GIVEN REQUEST = Rewrite all of the data below, substituting "button" for every "icon" and keeping everything else the same.
— BEGIN INFORMATION PROVIDED —
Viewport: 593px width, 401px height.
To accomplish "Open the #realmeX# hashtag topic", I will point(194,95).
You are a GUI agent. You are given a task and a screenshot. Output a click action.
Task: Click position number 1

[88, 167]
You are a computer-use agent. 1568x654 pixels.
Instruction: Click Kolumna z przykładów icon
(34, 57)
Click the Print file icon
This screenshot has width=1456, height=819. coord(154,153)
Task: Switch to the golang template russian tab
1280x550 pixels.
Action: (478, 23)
— END INFORMATION PROVIDED —
CORRECT RESULT =
Viewport: 593px width, 401px height.
To accomplish "Open the #realmeX# hashtag topic", I will point(194,95).
You are a GUI agent. You are given a task and a screenshot. Output a click action.
Task: Click position number 1

[88, 167]
You are a computer-use agent. 1568x654 pixels.
Instruction: Click Kolumna z przykładów button
(34, 57)
Click the Print file button
This screenshot has width=1456, height=819. coord(154,153)
Task: Switch to the golang template russian tab
1280x550 pixels.
Action: (478, 23)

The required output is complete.